9901 Linn Station Road
Louisville, Kentucky 40223
Telephone: (502) 394-2100
(Name, address and telephone number, including area code, of agent for service)
Copies to:
Alan K. MacDonald
Frost Brown Todd LLC
400 W. Market Street, 32nd Floor
Louisville, Kentucky 40202-3363
Telephone: (502) 589-5400
Indicate by check mark whether the registrant is a large accelerated filer, an accelerated filer, a non-accelerated filer, or a smaller reporting company. See the definitions of “large accelerated filer,” “accelerated filer” and “smaller reporting company” in Rule 12b-2 of the Exchange Act.
Large accelerated filer o |
| Accelerated filer x |
| Non-accelerated filer o |
| Smaller reporting Company o |
TERMINATION OF REGISTRATION
This Post-Effective Amendment, filed by Res-Care, Inc. (the “Company”), deregisters all shares of common stock, without par value, of the Company that had been registered for issuance under the following Registration Statements on Form S-8 (together, the “Registration Statements”) that remain unsold upon the termination of the offerings covered by each of the Registration Statements:
· File No. 333-155487, which was filed with the Securities and Exchange Commission (the “SEC”) and became effective on November 19, 2008;
· File No. 333-126282, which was filed with the SEC and became effective on June 30, 2005; and
· File No. 333-126279, which was filed with the SEC and became effective on June 30, 2005.
The Registration Statements related to shares of the Company’s common stock reserved for issuance under the Company’s 2005 Omnibus Incentive Compensation Plan, Retirement Savings Plan, and Retirement Savings Plan for Puerto Rico Employees.

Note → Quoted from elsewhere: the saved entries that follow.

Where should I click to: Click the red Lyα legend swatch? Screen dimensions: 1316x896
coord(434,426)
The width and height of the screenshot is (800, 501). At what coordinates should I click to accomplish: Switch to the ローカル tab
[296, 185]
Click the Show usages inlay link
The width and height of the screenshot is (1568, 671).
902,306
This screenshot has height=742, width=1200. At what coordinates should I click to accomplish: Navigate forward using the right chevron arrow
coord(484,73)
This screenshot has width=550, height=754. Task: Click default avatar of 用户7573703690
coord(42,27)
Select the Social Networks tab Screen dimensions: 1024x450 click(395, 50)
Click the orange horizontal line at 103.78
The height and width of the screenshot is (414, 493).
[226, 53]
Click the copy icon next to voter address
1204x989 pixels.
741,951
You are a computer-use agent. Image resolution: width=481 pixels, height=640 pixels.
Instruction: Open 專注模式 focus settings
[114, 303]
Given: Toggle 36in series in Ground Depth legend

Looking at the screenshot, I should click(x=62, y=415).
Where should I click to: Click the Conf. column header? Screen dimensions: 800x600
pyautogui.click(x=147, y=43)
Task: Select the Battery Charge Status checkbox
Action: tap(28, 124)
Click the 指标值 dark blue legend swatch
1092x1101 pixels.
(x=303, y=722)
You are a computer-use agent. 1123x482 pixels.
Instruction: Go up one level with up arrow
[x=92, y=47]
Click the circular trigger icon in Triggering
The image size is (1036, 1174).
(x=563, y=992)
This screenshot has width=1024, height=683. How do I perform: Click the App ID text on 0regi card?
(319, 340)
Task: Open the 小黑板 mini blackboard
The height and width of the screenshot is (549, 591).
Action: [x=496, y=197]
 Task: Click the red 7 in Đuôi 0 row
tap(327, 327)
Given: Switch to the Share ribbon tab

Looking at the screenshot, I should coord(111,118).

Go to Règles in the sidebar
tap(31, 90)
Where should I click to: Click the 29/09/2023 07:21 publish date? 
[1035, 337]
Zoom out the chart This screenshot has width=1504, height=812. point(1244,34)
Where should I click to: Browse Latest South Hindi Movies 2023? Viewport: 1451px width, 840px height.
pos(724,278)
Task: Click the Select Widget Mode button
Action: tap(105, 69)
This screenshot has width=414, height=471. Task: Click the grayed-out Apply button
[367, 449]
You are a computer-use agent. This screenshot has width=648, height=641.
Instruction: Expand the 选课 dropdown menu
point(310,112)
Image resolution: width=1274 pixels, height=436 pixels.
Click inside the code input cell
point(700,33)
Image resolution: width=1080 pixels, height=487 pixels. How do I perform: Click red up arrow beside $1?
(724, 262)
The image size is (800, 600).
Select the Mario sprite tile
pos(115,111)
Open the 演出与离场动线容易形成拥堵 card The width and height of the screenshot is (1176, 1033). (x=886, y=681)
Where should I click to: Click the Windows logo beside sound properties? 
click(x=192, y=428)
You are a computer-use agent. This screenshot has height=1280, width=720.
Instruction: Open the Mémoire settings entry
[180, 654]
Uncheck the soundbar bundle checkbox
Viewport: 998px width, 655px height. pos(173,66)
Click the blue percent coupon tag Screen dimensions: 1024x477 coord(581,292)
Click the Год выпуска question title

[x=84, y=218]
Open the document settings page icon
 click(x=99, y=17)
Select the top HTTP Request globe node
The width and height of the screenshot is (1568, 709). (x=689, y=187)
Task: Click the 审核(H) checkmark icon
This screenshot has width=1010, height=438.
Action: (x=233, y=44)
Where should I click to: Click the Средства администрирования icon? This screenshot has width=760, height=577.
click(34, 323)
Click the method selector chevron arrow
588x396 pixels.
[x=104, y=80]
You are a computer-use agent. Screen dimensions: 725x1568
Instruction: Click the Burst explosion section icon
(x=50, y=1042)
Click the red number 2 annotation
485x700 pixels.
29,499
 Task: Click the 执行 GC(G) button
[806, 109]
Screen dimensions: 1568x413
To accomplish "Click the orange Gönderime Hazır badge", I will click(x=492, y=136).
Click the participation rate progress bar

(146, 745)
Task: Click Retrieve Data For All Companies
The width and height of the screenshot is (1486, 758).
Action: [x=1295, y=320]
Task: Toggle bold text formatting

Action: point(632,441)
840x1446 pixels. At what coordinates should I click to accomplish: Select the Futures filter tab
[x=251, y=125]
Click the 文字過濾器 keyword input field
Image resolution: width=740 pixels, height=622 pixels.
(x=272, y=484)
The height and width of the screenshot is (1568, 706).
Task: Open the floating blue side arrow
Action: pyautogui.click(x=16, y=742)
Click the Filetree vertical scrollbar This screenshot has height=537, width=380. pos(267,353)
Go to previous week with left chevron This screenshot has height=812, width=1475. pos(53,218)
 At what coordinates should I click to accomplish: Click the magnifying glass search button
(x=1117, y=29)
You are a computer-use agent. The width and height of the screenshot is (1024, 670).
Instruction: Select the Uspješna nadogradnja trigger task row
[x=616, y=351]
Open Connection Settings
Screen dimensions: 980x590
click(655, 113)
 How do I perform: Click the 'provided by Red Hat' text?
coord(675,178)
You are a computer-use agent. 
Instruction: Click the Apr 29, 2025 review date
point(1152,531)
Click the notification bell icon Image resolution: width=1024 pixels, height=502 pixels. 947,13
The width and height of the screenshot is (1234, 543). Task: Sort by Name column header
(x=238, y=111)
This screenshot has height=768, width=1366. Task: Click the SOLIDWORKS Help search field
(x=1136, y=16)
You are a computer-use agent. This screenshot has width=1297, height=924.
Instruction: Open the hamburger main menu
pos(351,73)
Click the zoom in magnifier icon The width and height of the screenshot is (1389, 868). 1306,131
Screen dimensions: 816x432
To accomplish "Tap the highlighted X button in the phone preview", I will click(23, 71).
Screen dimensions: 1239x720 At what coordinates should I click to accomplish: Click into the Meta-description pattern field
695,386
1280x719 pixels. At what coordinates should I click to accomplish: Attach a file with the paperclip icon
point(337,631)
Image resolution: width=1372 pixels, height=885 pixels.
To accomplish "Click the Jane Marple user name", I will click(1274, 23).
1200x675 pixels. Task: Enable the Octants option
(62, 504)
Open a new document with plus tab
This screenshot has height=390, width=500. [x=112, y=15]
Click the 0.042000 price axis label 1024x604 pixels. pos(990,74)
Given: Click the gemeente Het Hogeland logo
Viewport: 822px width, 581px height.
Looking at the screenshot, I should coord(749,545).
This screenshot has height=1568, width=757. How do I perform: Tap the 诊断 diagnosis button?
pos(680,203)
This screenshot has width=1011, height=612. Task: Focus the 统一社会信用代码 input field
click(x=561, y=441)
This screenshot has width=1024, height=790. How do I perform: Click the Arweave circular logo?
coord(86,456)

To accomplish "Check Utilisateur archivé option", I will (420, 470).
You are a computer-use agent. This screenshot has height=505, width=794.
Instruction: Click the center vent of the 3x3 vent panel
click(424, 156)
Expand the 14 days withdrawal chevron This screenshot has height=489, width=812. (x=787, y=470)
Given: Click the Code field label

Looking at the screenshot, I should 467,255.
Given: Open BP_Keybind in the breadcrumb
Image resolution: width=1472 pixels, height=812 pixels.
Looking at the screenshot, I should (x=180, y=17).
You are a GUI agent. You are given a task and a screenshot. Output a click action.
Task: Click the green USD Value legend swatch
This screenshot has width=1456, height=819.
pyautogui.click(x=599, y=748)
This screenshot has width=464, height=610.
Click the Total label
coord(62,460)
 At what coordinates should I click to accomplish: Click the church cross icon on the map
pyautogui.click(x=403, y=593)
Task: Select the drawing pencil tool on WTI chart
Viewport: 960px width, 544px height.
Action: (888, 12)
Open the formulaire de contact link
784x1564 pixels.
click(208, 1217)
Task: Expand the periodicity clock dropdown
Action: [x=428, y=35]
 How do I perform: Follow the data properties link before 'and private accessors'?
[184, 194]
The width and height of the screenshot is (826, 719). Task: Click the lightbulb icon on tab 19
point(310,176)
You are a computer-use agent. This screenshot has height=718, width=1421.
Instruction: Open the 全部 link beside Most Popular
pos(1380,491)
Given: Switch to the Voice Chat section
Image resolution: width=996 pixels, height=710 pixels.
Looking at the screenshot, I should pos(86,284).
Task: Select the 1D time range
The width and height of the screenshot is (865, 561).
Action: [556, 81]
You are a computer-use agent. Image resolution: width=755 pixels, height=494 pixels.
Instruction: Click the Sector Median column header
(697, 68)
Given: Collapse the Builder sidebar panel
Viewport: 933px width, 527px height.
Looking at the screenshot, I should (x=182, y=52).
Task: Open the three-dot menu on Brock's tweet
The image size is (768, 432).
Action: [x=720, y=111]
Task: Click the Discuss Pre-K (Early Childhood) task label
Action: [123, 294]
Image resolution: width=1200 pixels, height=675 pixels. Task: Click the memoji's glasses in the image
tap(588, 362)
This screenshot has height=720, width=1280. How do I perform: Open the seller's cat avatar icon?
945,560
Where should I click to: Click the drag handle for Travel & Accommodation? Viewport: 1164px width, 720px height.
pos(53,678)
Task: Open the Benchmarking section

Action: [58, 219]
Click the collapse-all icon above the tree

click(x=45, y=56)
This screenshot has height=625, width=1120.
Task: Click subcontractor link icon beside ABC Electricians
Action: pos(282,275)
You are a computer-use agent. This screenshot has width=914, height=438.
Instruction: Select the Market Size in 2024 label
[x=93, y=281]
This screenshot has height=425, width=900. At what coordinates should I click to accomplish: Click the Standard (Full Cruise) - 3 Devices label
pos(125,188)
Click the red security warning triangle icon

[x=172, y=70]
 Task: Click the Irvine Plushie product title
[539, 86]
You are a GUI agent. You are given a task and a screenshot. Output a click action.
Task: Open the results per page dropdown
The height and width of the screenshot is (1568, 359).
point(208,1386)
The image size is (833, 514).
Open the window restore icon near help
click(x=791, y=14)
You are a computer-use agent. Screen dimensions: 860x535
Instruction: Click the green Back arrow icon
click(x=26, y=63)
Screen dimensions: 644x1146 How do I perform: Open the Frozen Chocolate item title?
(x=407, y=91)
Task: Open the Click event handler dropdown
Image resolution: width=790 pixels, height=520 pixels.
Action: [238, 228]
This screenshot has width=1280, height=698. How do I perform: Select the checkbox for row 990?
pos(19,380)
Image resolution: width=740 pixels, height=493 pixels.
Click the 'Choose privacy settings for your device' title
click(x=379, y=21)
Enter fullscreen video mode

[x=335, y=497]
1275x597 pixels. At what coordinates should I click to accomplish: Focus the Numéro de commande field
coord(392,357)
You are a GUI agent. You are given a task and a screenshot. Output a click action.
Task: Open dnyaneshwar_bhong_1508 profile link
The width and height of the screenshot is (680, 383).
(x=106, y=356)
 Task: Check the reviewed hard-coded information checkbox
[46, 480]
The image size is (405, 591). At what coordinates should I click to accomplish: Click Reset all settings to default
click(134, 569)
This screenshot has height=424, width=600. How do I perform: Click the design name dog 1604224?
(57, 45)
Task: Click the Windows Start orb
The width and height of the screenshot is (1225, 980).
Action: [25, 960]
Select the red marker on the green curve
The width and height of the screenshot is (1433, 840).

On December 22, 2010, Onex Partners III LP and its affiliates successfully completed the acquisition of all of the capital stock of the Company pursuant to an Agreement and Plan of Share Exchange, dated September 6, 2010, between the Company and an affiliate of Onex Partners III LP. In connection with the acquisition, the Company has terminated all offerings of its securities pursuant to the Registration Statements. In accordance with undertakings made by the Company in the Registration Statements to remove from registration, by means of a post-effective amendment, any of the securities which remain unsold at the termination of the offering, the Company hereby removes from registration all securities registered but unsold under the Registration Statements.
SIGNATURES
Pursuant to the requirements of the Securities Act of 1933, the registrant certifies that it has reasonable grounds to believe that it meets all of the requirements for filing on Form S-8 and has duly caused this Post-Effective Amendment to the Registration Statements to be signed on its behalf by the undersigned, thereunto duly authorized, in the city of Louisville, Commonwealth of Kentucky, on February 22, 2011.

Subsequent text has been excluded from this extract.